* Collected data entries
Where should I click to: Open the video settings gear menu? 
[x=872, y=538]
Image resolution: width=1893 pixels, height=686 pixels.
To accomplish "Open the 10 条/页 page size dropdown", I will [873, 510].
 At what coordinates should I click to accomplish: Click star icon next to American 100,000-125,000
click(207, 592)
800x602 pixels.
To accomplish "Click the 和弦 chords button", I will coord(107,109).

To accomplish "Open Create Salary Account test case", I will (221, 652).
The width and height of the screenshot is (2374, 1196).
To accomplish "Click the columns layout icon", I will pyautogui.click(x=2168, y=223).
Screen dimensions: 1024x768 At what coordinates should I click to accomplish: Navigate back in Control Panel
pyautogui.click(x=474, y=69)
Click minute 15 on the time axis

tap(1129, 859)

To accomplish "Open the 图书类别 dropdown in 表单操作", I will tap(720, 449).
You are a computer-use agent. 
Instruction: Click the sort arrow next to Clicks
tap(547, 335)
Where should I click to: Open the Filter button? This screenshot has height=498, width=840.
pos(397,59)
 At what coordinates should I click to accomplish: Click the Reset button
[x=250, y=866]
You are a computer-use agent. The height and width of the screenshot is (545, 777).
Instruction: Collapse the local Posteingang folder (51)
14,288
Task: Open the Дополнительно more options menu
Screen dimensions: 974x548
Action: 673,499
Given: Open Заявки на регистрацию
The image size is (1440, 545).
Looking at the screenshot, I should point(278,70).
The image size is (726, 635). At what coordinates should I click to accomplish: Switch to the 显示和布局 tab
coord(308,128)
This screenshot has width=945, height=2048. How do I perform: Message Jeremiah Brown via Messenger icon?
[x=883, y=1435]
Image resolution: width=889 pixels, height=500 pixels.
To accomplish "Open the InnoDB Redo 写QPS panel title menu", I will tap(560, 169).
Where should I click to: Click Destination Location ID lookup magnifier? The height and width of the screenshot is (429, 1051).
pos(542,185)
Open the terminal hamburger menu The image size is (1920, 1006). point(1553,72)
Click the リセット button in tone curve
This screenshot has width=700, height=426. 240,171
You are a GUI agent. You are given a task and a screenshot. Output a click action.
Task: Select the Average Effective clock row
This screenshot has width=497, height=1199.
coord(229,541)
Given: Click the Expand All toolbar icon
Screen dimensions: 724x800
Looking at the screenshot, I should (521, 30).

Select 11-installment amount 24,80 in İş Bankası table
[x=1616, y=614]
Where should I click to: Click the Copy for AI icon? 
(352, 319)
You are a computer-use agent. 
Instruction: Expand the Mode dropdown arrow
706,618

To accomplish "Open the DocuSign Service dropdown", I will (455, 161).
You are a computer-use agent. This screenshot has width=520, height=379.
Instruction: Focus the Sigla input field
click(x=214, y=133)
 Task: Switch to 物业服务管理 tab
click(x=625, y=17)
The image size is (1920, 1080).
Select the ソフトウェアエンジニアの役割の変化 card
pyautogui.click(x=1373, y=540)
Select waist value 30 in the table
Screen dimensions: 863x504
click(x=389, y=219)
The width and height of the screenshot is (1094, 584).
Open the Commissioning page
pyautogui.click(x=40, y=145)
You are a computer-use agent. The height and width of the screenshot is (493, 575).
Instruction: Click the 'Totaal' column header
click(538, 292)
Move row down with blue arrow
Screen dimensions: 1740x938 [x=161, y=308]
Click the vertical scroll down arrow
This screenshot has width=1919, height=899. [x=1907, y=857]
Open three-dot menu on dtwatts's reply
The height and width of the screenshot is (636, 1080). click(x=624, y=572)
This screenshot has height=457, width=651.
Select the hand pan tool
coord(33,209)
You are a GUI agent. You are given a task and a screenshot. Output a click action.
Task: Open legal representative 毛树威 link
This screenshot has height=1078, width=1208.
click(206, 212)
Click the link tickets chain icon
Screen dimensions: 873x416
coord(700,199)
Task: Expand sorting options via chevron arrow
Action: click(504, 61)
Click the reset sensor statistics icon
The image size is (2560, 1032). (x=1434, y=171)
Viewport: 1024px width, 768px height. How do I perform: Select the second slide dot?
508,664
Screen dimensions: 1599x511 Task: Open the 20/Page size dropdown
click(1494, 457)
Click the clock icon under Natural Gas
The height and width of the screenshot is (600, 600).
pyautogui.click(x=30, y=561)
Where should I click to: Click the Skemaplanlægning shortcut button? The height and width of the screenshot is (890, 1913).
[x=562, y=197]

* Exercise aim
The data given before this task must be transcribed exactly and in full.

* Result for this exercise
Where should I click to: Open the video settings gear menu? 
[x=872, y=538]
Image resolution: width=1893 pixels, height=686 pixels.
To accomplish "Open the 10 条/页 page size dropdown", I will [873, 510].
 At what coordinates should I click to accomplish: Click star icon next to American 100,000-125,000
click(207, 592)
800x602 pixels.
To accomplish "Click the 和弦 chords button", I will coord(107,109).

To accomplish "Open Create Salary Account test case", I will (221, 652).
The width and height of the screenshot is (2374, 1196).
To accomplish "Click the columns layout icon", I will pyautogui.click(x=2168, y=223).
Screen dimensions: 1024x768 At what coordinates should I click to accomplish: Navigate back in Control Panel
pyautogui.click(x=474, y=69)
Click minute 15 on the time axis

tap(1129, 859)

To accomplish "Open the 图书类别 dropdown in 表单操作", I will tap(720, 449).
You are a computer-use agent. 
Instruction: Click the sort arrow next to Clicks
tap(547, 335)
Where should I click to: Open the Filter button? This screenshot has height=498, width=840.
pos(397,59)
 At what coordinates should I click to accomplish: Click the Reset button
[x=250, y=866]
You are a computer-use agent. The height and width of the screenshot is (545, 777).
Instruction: Collapse the local Posteingang folder (51)
14,288
Task: Open the Дополнительно more options menu
Screen dimensions: 974x548
Action: 673,499
Given: Open Заявки на регистрацию
The image size is (1440, 545).
Looking at the screenshot, I should point(278,70).
The image size is (726, 635). At what coordinates should I click to accomplish: Switch to the 显示和布局 tab
coord(308,128)
This screenshot has width=945, height=2048. How do I perform: Message Jeremiah Brown via Messenger icon?
[x=883, y=1435]
Image resolution: width=889 pixels, height=500 pixels.
To accomplish "Open the InnoDB Redo 写QPS panel title menu", I will tap(560, 169).
Where should I click to: Click Destination Location ID lookup magnifier? The height and width of the screenshot is (429, 1051).
pos(542,185)
Open the terminal hamburger menu The image size is (1920, 1006). point(1553,72)
Click the リセット button in tone curve
This screenshot has width=700, height=426. 240,171
You are a GUI agent. You are given a task and a screenshot. Output a click action.
Task: Select the Average Effective clock row
This screenshot has width=497, height=1199.
coord(229,541)
Given: Click the Expand All toolbar icon
Screen dimensions: 724x800
Looking at the screenshot, I should (521, 30).

Select 11-installment amount 24,80 in İş Bankası table
[x=1616, y=614]
Where should I click to: Click the Copy for AI icon? 
(352, 319)
You are a computer-use agent. 
Instruction: Expand the Mode dropdown arrow
706,618

To accomplish "Open the DocuSign Service dropdown", I will (455, 161).
You are a computer-use agent. This screenshot has width=520, height=379.
Instruction: Focus the Sigla input field
click(x=214, y=133)
 Task: Switch to 物业服务管理 tab
click(x=625, y=17)
The image size is (1920, 1080).
Select the ソフトウェアエンジニアの役割の変化 card
pyautogui.click(x=1373, y=540)
Select waist value 30 in the table
Screen dimensions: 863x504
click(x=389, y=219)
The width and height of the screenshot is (1094, 584).
Open the Commissioning page
pyautogui.click(x=40, y=145)
You are a computer-use agent. The height and width of the screenshot is (493, 575).
Instruction: Click the 'Totaal' column header
click(538, 292)
Move row down with blue arrow
Screen dimensions: 1740x938 [x=161, y=308]
Click the vertical scroll down arrow
This screenshot has width=1919, height=899. [x=1907, y=857]
Open three-dot menu on dtwatts's reply
The height and width of the screenshot is (636, 1080). click(x=624, y=572)
This screenshot has height=457, width=651.
Select the hand pan tool
coord(33,209)
You are a GUI agent. You are given a task and a screenshot. Output a click action.
Task: Open legal representative 毛树威 link
This screenshot has height=1078, width=1208.
click(206, 212)
Click the link tickets chain icon
Screen dimensions: 873x416
coord(700,199)
Task: Expand sorting options via chevron arrow
Action: click(504, 61)
Click the reset sensor statistics icon
The image size is (2560, 1032). (x=1434, y=171)
Viewport: 1024px width, 768px height. How do I perform: Select the second slide dot?
508,664
Screen dimensions: 1599x511 Task: Open the 20/Page size dropdown
click(1494, 457)
Click the clock icon under Natural Gas
The height and width of the screenshot is (600, 600).
pyautogui.click(x=30, y=561)
Where should I click to: Click the Skemaplanlægning shortcut button? The height and width of the screenshot is (890, 1913).
[x=562, y=197]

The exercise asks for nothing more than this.